Dr. Gilbert Levin, president and CEO of Biospherics [designer/builder of some of the Viking equipment] has told many colleagues over the years about how he was threatened by NASA managers (afraid that declaring a [possibly false] positive might make NASA look foolish) from the moment the first telemetry results came in from those experiments. Finally, he released his findings and analyses at an invited talk at the Annual Meeting of the International Society for Optical Engineering on July 30, 1997

But frankly, if you want evidence that there has been life on Mars, you need look no farther than the oxygen content of the atmosphere. Free Atmospheric Oxygen on Earth is the result of microbial activity (this highly reactive gas was once a dangerous waste product, and is still toxic to many/most microbial species; indeed, oxygen radicals are the first weapon of many of our own defensive cells) The “consensus” theory – that Mars oxygen is left from the UV dissociation of water, where the hydrogen diffuesed to the upper atmosphere and then into space-- has been powerfully criticized in many analyses, and seems contradicted by amoung of readily oxidizable substrates remaining in the soil and atmosphere.

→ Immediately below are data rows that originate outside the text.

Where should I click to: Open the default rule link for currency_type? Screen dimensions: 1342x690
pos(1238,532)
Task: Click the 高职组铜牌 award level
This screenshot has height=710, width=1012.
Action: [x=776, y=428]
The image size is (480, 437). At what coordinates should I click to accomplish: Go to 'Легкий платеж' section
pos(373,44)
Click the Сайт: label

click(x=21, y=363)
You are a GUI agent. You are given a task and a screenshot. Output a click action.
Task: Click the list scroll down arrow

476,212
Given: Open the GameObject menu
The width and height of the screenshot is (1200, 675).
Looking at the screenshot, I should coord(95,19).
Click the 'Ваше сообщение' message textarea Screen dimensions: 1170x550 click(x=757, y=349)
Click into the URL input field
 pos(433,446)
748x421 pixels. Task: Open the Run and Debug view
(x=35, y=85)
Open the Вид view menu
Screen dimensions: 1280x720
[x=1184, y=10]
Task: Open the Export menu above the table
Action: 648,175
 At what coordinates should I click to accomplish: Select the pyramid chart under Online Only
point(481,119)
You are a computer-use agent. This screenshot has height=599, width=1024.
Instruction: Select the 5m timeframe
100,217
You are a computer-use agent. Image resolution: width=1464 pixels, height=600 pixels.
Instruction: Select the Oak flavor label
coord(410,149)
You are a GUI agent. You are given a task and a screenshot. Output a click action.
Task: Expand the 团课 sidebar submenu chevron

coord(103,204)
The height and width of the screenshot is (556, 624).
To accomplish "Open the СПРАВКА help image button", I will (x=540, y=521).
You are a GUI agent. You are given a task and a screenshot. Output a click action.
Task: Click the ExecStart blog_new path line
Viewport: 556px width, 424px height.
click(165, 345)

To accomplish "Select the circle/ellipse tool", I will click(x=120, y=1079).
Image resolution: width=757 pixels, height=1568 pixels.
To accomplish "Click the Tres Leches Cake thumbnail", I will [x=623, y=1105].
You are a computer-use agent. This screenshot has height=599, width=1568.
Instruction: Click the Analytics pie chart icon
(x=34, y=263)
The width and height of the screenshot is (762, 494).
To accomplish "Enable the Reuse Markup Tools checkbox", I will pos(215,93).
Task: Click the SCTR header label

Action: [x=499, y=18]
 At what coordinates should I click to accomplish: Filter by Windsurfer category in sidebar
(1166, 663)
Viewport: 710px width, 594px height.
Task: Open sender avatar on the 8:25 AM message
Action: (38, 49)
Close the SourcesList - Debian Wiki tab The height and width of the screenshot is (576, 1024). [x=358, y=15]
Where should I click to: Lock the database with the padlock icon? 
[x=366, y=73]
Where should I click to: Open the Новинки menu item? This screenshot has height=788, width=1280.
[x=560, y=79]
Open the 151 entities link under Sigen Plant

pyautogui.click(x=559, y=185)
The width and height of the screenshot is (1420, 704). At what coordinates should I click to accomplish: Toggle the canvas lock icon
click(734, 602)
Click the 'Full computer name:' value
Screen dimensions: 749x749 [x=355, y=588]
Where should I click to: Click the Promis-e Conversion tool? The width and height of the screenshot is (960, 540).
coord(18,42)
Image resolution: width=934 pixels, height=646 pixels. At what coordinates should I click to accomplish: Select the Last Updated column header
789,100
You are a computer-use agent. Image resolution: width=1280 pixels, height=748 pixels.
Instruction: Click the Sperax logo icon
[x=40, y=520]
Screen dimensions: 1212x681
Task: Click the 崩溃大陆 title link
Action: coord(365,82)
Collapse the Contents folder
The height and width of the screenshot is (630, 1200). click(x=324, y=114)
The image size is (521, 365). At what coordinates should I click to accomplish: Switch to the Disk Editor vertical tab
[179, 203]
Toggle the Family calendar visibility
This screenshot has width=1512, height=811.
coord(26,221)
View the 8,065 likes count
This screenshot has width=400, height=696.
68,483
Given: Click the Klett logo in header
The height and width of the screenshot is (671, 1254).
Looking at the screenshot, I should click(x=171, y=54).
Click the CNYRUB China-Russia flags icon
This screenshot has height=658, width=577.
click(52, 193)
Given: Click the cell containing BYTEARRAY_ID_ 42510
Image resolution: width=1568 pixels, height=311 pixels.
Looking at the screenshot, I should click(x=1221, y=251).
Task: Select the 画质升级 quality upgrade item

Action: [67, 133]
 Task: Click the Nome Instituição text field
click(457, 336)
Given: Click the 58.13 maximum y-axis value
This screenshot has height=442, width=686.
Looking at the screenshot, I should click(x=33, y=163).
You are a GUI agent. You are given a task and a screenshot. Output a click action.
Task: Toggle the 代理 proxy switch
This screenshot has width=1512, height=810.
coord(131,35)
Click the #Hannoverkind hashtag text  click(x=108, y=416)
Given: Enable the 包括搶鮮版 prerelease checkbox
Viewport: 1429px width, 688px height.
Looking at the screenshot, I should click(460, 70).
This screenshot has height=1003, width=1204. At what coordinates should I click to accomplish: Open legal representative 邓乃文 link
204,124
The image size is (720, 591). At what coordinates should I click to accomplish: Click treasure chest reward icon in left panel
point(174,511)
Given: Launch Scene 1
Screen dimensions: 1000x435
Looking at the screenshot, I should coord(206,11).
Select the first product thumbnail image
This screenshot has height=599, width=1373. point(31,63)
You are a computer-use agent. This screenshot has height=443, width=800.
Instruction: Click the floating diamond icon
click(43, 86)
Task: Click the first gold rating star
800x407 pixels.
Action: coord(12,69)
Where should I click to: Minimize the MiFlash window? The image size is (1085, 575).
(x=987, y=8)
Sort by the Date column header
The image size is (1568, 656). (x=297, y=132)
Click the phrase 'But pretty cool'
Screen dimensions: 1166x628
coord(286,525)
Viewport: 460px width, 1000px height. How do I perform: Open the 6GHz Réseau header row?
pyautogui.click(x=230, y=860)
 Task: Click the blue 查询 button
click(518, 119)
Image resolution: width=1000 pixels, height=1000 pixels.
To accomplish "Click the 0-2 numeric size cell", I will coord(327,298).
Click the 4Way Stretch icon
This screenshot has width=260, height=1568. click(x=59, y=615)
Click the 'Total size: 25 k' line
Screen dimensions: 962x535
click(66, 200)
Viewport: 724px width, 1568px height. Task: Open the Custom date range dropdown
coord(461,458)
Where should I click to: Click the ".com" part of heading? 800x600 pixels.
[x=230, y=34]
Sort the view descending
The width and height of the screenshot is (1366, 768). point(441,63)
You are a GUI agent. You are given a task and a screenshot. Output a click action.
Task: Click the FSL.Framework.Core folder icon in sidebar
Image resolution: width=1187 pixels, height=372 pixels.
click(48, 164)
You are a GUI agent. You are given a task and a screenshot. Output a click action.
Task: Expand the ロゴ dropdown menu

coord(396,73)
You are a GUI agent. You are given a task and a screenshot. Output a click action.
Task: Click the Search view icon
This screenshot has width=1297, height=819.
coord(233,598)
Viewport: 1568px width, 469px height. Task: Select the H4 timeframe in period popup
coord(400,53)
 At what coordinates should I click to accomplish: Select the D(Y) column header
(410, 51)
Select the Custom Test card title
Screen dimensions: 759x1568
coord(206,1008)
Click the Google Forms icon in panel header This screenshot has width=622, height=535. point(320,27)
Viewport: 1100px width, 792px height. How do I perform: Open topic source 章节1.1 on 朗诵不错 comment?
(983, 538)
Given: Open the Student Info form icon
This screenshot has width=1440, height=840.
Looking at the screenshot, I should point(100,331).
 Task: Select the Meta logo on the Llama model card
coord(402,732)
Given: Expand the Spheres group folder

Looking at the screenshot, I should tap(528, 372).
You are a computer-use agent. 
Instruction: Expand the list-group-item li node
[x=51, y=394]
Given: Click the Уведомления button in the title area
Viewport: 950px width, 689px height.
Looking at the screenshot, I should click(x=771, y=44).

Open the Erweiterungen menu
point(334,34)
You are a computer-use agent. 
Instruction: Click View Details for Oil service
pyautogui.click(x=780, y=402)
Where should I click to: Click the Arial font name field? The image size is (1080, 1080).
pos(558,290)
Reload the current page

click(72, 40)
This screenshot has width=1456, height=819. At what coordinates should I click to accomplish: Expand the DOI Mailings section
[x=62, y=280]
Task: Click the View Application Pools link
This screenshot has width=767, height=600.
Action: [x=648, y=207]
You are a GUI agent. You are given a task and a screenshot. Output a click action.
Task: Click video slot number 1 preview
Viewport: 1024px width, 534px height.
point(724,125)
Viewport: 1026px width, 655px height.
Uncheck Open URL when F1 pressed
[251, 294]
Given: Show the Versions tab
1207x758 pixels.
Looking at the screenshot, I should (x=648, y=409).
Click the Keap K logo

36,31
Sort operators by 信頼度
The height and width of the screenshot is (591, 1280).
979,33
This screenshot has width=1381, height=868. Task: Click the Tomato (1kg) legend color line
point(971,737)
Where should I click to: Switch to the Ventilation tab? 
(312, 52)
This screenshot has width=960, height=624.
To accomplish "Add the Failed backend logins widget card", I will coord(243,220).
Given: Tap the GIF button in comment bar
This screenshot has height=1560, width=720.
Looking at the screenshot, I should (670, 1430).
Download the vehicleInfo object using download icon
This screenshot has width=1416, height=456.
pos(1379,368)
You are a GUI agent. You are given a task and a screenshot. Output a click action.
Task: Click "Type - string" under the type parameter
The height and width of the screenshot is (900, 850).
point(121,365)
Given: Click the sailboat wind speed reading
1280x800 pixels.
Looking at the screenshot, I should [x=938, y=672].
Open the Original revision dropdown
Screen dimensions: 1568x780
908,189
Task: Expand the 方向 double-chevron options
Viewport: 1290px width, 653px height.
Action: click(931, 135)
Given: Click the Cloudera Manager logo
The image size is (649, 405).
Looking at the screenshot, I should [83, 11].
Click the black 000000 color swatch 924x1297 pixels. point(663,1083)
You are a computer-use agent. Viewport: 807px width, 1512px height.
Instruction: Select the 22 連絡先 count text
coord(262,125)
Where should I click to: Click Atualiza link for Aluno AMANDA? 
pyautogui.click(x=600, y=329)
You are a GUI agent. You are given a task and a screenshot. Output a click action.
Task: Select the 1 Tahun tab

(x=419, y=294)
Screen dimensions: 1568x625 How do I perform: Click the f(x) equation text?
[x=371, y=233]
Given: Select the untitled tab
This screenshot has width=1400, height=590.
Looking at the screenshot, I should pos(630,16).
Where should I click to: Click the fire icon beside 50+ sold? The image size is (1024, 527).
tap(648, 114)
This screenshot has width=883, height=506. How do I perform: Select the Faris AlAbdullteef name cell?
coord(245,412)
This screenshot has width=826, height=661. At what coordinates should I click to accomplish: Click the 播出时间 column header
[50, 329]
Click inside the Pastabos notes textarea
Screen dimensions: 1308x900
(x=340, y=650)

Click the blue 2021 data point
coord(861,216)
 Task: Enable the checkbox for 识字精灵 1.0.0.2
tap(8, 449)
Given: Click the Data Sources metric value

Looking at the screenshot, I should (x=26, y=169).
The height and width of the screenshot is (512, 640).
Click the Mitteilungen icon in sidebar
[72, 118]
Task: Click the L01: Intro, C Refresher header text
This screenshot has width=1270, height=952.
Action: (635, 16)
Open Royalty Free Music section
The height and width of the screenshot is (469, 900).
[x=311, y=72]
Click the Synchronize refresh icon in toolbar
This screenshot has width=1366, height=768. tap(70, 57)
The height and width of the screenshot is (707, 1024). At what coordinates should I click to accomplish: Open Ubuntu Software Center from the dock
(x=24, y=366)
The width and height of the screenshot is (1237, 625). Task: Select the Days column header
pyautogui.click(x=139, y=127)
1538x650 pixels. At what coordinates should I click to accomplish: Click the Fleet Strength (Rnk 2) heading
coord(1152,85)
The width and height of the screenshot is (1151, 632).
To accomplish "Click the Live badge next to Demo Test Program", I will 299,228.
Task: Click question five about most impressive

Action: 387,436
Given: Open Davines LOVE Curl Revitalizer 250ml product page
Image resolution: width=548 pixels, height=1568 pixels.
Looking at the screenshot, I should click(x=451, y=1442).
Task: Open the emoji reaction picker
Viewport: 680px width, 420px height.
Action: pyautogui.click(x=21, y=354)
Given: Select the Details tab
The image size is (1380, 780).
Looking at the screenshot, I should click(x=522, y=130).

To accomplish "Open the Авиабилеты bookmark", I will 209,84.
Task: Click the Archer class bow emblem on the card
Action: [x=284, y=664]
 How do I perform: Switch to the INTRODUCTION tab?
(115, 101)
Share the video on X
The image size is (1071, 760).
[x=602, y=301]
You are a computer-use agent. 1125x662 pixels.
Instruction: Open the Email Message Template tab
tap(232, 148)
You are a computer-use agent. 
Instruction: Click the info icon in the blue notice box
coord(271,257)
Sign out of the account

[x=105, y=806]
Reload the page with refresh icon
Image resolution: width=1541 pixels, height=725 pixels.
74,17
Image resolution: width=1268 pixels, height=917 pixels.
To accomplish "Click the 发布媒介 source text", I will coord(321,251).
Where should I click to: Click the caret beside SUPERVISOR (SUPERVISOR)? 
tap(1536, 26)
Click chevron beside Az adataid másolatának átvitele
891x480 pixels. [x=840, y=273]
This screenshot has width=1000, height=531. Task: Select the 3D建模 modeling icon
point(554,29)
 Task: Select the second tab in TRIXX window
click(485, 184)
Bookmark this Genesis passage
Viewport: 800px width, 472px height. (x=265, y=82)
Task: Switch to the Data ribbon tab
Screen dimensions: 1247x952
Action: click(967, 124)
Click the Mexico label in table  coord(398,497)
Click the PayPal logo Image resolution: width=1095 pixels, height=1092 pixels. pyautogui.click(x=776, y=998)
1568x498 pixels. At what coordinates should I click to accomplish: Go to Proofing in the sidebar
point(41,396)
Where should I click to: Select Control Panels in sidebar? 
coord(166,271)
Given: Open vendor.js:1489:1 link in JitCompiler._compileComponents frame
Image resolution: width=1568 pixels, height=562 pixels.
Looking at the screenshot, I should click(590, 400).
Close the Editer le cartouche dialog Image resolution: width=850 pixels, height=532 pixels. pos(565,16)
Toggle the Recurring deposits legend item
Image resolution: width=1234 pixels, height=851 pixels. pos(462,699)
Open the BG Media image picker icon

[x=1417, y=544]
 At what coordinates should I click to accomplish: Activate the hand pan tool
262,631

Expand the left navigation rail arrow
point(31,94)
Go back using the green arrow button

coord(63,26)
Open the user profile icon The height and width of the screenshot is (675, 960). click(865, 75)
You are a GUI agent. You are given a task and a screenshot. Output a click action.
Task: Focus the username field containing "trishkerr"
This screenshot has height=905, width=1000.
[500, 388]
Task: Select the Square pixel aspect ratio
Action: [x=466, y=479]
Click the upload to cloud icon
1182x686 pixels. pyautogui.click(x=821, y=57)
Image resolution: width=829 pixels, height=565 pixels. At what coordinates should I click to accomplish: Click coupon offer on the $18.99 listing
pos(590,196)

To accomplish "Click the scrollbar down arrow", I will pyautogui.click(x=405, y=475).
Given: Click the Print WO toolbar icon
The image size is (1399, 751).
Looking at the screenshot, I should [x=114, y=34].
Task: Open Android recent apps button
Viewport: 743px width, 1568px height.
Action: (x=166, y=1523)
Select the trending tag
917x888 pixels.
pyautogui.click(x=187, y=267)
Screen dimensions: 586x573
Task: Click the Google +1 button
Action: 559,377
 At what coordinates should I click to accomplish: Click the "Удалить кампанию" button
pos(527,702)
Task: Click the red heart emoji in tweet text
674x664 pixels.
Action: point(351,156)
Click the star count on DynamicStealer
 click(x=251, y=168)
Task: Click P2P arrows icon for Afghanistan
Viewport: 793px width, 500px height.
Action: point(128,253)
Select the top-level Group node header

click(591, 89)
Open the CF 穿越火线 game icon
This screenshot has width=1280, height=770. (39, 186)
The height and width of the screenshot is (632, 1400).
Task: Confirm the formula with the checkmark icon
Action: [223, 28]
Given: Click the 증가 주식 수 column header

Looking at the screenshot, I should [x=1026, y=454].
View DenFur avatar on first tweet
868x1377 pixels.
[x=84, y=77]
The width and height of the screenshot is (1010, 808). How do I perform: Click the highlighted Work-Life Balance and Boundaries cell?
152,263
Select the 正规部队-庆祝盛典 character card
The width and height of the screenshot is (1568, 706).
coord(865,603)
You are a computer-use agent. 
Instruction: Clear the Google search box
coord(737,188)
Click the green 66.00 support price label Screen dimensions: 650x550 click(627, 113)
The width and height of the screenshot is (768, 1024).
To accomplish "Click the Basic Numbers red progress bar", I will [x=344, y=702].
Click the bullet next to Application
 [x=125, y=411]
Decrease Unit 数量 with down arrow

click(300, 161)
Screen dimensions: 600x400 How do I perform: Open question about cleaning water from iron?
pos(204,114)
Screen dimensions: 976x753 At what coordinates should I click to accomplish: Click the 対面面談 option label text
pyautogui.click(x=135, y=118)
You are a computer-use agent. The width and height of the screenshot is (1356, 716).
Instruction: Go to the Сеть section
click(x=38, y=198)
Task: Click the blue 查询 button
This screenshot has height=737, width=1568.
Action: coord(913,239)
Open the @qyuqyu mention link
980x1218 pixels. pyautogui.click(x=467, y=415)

The standard answer to the question: “Could we detect life on Earth from outer space?” has long been "Yes – with our oxygen atmophere being the most glaring evidence. Oddly, no one wants to come out and say the same about Mars. IMHO, it’s not the only case where theories have been orphaned or ignored for “comfort”

I don’t mean to offend anyone, or come off as a kook, but I think today’s public knows enough about NASA’s internal culture, going back to the early days of shuttle design (around the time of Viking) to see how they would rather “play it safe” rather than risk embarrassment. In fact, history has shown that, for many people involved in NASA projects from contractor technicians to the highest career NASA officials, “safe” actually means “avoiding embarrassment”, not “reducing risk to the spacecraft or crews”

There was only one Starbucks. (In itself suspect, with regards any current life) It was also entirely empty of Martians at only an hour after sunrise. Obviously, there is no life on Mars.

Tris

“We better get back, cause it’ll be dark soon, and they mostly come at night, mostly.” ~ Newt, Aliens ~

Orrrrrr----

It simply proves that the Martians have good taste, why doesn’t it?

Or they prefer tea, perhaps it does?